TASK TO CARRY OUT: Copy out every entry precisely.

EXERCISE DATA:
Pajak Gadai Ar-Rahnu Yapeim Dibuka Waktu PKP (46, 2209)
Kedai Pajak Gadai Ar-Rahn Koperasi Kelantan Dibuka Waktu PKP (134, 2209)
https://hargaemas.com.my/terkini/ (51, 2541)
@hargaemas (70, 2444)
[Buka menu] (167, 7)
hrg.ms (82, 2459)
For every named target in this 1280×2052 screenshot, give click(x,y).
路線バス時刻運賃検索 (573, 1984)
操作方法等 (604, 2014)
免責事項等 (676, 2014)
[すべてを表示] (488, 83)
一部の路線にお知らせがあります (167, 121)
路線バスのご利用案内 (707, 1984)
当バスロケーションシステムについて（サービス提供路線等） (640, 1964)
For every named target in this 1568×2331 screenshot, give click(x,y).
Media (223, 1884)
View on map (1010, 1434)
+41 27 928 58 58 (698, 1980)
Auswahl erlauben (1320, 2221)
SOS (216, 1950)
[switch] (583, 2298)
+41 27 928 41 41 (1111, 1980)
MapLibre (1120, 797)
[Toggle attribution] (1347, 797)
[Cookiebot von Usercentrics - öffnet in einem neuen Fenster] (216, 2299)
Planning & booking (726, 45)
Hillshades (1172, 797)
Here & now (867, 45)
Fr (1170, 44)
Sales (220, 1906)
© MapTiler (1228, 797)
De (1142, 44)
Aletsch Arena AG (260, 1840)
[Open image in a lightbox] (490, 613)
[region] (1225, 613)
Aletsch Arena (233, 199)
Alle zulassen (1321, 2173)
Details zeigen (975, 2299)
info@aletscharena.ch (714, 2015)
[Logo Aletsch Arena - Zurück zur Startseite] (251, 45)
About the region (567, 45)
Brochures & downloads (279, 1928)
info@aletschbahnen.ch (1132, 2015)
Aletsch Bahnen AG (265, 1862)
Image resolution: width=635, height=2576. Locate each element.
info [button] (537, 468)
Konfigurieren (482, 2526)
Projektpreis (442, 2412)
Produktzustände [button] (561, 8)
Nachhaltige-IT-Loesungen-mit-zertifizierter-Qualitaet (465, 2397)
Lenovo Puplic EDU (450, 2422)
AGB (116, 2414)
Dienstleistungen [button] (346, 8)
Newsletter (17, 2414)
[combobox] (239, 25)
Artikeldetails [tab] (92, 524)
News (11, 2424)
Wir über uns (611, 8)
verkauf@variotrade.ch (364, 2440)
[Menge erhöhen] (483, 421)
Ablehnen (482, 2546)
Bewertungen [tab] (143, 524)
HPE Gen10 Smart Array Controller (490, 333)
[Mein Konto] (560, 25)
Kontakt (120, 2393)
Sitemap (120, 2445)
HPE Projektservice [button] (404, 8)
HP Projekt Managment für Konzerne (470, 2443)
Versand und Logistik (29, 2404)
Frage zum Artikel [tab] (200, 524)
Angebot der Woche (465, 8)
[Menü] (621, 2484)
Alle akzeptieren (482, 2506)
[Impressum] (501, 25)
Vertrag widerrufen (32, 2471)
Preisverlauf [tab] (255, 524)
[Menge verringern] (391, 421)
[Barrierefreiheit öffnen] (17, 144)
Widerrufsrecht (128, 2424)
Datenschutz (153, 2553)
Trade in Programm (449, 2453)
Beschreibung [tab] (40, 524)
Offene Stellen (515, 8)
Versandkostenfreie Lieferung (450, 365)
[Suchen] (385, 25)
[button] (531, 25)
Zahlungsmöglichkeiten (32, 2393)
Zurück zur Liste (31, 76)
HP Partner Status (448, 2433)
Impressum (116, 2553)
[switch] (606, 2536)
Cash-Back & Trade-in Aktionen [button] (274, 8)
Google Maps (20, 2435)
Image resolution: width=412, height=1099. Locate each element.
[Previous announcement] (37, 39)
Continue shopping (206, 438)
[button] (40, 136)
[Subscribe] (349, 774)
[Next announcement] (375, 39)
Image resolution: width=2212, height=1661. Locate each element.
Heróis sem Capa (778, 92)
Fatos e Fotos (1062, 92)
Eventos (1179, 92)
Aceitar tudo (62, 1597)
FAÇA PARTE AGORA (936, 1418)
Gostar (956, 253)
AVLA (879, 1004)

FINISHED TASK:
Pajak Gadai Ar-Rahnu Yapeim Dibuka Waktu PKP (46, 2209)
Kedai Pajak Gadai Ar-Rahn Koperasi Kelantan Dibuka Waktu PKP (134, 2209)
https://hargaemas.com.my/terkini/ (51, 2541)
@hargaemas (70, 2444)
[Buka menu] (167, 7)
hrg.ms (82, 2459)
For every named target in this 1280×2052 screenshot, give click(x,y).
路線バス時刻運賃検索 (573, 1984)
操作方法等 (604, 2014)
免責事項等 (676, 2014)
[すべてを表示] (488, 83)
一部の路線にお知らせがあります (167, 121)
路線バスのご利用案内 (707, 1984)
当バスロケーションシステムについて（サービス提供路線等） (640, 1964)
For every named target in this 1568×2331 screenshot, give click(x,y).
Media (223, 1884)
View on map (1010, 1434)
+41 27 928 58 58 (698, 1980)
Auswahl erlauben (1320, 2221)
SOS (216, 1950)
[switch] (583, 2298)
+41 27 928 41 41 (1111, 1980)
MapLibre (1120, 797)
[Toggle attribution] (1347, 797)
[Cookiebot von Usercentrics - öffnet in einem neuen Fenster] (216, 2299)
Planning & booking (726, 45)
Hillshades (1172, 797)
Here & now (867, 45)
Fr (1170, 44)
Sales (220, 1906)
© MapTiler (1228, 797)
De (1142, 44)
Aletsch Arena AG (260, 1840)
[Open image in a lightbox] (490, 613)
[region] (1225, 613)
Aletsch Arena (233, 199)
Alle zulassen (1321, 2173)
Details zeigen (975, 2299)
info@aletscharena.ch (714, 2015)
[Logo Aletsch Arena - Zurück zur Startseite] (251, 45)
About the region (567, 45)
Brochures & downloads (279, 1928)
info@aletschbahnen.ch (1132, 2015)
Aletsch Bahnen AG (265, 1862)
Image resolution: width=635, height=2576. Locate each element.
info [button] (537, 468)
Konfigurieren (482, 2526)
Projektpreis (442, 2412)
Produktzustände [button] (561, 8)
Nachhaltige-IT-Loesungen-mit-zertifizierter-Qualitaet (465, 2397)
Lenovo Puplic EDU (450, 2422)
AGB (116, 2414)
Dienstleistungen [button] (346, 8)
Newsletter (17, 2414)
[combobox] (239, 25)
Artikeldetails [tab] (92, 524)
News (11, 2424)
Wir über uns (611, 8)
verkauf@variotrade.ch (364, 2440)
[Menge erhöhen] (483, 421)
Ablehnen (482, 2546)
Bewertungen [tab] (143, 524)
HPE Gen10 Smart Array Controller (490, 333)
[Mein Konto] (560, 25)
Kontakt (120, 2393)
Sitemap (120, 2445)
HPE Projektservice [button] (404, 8)
HP Projekt Managment für Konzerne (470, 2443)
Versand und Logistik (29, 2404)
Frage zum Artikel [tab] (200, 524)
Angebot der Woche (465, 8)
[Menü] (621, 2484)
Alle akzeptieren (482, 2506)
[Impressum] (501, 25)
Vertrag widerrufen (32, 2471)
Preisverlauf [tab] (255, 524)
[Menge verringern] (391, 421)
[Barrierefreiheit öffnen] (17, 144)
Widerrufsrecht (128, 2424)
Datenschutz (153, 2553)
Trade in Programm (449, 2453)
Beschreibung [tab] (40, 524)
Offene Stellen (515, 8)
Versandkostenfreie Lieferung (450, 365)
[Suchen] (385, 25)
[button] (531, 25)
Zahlungsmöglichkeiten (32, 2393)
Zurück zur Liste (31, 76)
HP Partner Status (448, 2433)
Impressum (116, 2553)
[switch] (606, 2536)
Cash-Back & Trade-in Aktionen [button] (274, 8)
Google Maps (20, 2435)
Image resolution: width=412, height=1099. Locate each element.
[Previous announcement] (37, 39)
Continue shopping (206, 438)
[button] (40, 136)
[Subscribe] (349, 774)
[Next announcement] (375, 39)
Image resolution: width=2212, height=1661. Locate each element.
Heróis sem Capa (778, 92)
Fatos e Fotos (1062, 92)
Eventos (1179, 92)
Aceitar tudo (62, 1597)
FAÇA PARTE AGORA (936, 1418)
Gostar (956, 253)
AVLA (879, 1004)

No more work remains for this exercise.